Esta festividad toma la fecha del 21 de diciembre, día en que la Tierra entra en el solsticio de invierno, es decir, cuando el planeta se encuentra en el punto más lejano de su órbita con respecto al sol. Esta fecha es la ocasión propicia para que, entre las 10 y unos minutos, pasada la medianoche, el Espíritu de Navidad baje a la Tierra y visite a los hombres de buena voluntad que le dan la bienvenida, recibimiento que se retribuye con abundancia, paz y amor para los próximos 12 meses.

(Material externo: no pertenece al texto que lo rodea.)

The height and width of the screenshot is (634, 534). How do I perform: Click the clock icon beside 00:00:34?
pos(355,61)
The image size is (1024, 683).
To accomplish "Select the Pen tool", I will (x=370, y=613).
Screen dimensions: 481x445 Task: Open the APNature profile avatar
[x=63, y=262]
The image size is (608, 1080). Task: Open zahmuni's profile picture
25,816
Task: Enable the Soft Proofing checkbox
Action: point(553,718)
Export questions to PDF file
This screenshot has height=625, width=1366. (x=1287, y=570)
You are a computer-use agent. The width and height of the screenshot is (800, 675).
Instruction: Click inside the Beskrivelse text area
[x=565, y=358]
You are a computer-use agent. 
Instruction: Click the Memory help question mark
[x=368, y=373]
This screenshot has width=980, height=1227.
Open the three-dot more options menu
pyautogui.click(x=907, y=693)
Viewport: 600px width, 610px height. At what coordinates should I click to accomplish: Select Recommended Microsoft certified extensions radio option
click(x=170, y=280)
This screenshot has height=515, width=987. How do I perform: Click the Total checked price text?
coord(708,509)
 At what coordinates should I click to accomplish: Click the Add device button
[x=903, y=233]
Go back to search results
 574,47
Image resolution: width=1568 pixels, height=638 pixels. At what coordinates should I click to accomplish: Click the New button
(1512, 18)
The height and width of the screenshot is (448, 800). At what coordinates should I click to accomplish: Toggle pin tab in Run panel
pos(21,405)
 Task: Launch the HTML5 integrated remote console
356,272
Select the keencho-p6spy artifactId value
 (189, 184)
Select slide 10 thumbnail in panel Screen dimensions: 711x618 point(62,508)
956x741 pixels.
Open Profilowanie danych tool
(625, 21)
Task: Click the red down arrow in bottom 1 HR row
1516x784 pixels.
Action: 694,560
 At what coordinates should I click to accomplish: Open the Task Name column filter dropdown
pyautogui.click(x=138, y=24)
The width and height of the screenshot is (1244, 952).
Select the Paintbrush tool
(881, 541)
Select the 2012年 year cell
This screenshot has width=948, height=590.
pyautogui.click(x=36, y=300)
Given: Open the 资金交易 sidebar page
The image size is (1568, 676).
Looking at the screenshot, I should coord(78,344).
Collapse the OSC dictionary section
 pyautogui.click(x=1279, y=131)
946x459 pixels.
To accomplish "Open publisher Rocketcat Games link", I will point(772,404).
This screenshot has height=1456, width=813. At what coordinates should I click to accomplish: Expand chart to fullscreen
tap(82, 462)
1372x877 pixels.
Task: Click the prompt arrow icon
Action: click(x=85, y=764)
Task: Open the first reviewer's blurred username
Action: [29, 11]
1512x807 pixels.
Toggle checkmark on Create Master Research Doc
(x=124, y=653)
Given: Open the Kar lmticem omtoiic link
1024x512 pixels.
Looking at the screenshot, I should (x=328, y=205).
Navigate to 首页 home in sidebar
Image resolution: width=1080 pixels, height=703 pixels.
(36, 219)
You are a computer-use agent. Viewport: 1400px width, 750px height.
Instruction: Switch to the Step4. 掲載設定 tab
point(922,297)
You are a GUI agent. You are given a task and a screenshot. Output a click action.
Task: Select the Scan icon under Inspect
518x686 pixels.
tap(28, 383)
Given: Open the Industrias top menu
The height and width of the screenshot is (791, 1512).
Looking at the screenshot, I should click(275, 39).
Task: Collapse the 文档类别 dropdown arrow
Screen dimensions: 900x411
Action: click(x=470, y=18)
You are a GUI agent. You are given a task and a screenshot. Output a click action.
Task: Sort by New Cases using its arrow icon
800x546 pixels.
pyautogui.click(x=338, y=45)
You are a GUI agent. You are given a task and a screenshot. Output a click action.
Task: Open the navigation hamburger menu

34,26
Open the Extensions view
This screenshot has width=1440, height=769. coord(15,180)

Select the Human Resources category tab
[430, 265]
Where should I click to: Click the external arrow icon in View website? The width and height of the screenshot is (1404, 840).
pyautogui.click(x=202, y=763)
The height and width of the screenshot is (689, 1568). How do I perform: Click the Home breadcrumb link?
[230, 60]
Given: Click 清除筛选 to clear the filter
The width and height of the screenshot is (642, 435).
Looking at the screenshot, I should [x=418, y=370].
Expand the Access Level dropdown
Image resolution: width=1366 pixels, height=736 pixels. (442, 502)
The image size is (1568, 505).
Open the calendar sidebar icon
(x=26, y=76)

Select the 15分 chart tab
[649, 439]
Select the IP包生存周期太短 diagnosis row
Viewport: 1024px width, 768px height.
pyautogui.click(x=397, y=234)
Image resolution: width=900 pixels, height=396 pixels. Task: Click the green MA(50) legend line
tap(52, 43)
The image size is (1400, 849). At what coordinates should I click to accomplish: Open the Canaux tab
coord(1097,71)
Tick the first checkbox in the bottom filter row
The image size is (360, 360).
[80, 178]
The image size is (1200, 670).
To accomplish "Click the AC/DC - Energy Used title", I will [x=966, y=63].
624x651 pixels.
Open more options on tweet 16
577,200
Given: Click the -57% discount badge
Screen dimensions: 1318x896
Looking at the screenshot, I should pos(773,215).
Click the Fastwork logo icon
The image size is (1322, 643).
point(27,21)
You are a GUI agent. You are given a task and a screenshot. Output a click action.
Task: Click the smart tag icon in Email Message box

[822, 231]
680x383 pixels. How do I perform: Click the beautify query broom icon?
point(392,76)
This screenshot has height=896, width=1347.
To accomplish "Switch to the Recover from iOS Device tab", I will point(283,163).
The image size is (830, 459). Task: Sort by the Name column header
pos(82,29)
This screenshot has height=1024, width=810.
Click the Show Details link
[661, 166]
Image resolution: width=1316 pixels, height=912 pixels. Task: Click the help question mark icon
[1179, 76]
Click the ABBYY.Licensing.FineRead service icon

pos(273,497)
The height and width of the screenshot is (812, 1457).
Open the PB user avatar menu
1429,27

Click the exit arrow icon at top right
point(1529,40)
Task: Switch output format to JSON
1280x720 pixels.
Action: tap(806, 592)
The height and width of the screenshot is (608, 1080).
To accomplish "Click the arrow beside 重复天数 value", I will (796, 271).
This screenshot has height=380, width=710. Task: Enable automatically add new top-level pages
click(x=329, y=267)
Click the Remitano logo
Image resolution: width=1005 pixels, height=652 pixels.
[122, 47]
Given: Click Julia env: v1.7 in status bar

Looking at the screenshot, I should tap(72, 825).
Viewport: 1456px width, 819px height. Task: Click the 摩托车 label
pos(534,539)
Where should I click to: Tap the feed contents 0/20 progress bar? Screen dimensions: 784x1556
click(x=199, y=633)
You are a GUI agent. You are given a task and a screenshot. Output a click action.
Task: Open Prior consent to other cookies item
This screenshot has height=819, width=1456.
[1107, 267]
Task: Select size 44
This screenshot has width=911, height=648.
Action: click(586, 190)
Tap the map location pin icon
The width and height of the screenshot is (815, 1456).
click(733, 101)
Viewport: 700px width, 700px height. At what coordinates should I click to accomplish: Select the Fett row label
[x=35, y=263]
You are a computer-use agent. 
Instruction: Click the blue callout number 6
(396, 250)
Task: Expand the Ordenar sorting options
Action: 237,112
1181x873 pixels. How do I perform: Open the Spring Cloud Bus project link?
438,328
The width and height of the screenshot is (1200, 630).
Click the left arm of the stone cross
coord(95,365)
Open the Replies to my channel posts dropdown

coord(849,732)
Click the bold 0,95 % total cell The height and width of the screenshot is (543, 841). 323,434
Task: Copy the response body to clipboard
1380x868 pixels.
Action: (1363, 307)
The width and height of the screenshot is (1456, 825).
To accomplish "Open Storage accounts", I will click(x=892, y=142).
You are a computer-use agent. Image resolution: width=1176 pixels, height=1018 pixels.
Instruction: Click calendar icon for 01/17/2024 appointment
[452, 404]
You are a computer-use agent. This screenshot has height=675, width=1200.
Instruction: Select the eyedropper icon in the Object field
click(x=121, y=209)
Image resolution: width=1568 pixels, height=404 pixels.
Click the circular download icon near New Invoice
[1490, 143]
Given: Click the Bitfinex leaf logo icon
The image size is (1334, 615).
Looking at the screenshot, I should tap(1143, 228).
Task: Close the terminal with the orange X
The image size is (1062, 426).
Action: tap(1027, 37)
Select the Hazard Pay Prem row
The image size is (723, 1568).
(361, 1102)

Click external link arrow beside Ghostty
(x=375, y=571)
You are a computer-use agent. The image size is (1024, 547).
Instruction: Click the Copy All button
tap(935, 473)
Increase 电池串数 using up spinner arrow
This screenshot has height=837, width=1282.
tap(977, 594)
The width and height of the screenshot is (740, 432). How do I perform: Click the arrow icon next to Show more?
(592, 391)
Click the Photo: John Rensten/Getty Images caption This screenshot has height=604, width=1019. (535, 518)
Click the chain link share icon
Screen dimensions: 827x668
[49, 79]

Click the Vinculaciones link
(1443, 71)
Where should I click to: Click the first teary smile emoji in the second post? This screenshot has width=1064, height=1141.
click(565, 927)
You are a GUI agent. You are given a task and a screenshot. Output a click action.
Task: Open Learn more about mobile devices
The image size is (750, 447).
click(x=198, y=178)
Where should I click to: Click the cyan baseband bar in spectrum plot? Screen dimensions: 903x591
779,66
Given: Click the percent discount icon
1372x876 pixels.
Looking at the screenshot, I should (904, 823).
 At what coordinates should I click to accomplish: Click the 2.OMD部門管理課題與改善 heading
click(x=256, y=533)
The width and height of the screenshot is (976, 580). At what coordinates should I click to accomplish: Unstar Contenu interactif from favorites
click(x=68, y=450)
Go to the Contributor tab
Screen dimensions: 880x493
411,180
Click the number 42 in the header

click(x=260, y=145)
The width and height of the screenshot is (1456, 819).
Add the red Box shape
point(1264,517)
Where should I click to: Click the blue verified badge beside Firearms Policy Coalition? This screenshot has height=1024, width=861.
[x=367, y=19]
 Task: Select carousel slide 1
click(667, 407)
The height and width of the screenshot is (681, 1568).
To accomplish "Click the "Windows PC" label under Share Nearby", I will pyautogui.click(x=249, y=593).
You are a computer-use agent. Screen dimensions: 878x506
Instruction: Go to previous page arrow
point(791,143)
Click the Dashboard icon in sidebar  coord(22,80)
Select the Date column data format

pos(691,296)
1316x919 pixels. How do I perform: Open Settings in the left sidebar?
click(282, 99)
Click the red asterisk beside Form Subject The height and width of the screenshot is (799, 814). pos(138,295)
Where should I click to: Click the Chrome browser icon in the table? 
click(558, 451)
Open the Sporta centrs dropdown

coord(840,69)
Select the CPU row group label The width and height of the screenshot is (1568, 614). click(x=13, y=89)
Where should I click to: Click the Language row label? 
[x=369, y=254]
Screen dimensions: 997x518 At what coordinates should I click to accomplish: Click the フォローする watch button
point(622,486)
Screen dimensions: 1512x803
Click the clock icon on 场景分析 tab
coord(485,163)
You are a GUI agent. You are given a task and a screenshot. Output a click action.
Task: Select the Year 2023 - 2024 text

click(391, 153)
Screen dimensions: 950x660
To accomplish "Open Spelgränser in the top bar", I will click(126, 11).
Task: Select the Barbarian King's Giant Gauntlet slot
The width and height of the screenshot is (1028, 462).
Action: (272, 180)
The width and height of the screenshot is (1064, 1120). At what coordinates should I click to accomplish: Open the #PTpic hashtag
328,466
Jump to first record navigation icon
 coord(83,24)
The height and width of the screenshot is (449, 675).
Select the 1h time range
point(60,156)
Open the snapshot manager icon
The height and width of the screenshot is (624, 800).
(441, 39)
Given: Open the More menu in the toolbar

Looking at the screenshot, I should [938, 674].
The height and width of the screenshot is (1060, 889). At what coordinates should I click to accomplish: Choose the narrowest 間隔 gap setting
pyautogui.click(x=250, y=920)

El ritual señalaba que el día anterior, las personas limpian la casa, con el fin de recibirlo libre de energías negativas y luego al día siguiente, después de la cena, encienden velas de color naranja, rojo y doradas, y aromas de mandarina o limón, para posteriormente proceder a escribir sus deseos para el año venidero.

Los deseos que se le piden al Espíritu de la Navidad se escriben en orden de prioridad de mayor a menor y se recomienda pedir en primer lugar por el bienestar y la paz mundial hasta llegar a los deseos más personales. Se cortan en tiras y se guardan hasta la visita del año siguiente para que se puedan quemar solo aquellos que se cumplieron.

Concebida como una energía que proveniente de las estrellas llega cada año por esta época para repartir alegría, armonía, amor y paz, esta espiritual tradición se ha perdido de la cultura decembrina del venezolano, sencillamente porque la mima situación país de crisis económica, política y social la fusiló.

Ya no hay luces en las viviendas, ni arbolitos alumbrados; la crisis eléctrica deja sin luz y sin brillo a muchas ciudades con sus racionamientos programados. Tampoco habrá hallacas ni pan de jamón en la mesa de la mayoría de los venezolanos, debido a que esta hiperinflación acabó con todo. Los regalos para los niños también deben ser de creatividad propia  de los padres.

Hoy solo observamos cómo sigue creciendo la diáspora;  jóvenes y profesionales que salen en búsqueda de un mejor porvenir: Mientras que  en las calles deambulan de un lado a otros niños con hambre y desnutridos, descalzos, falta de amor y asistencia gubernamental y en los hospitales la falta de medicamentos e insumos está a la orden del día. Como en los calabozos aumentan los números de presos enfermos, desnutridos y con tuberculosis, que junto a presos políticos, permanecen en los inhumanos calabozos del país sometidos a prisión y torturas.

Sin embargo, no hay que perder la fe y este ritual que no es de origen católico, resulta mágico para muchos que buscan conectarse de alguna manera que esas energías positivas que le den rayos de luz para lograr la sanidad, la armonía, la paz y la unión familiar.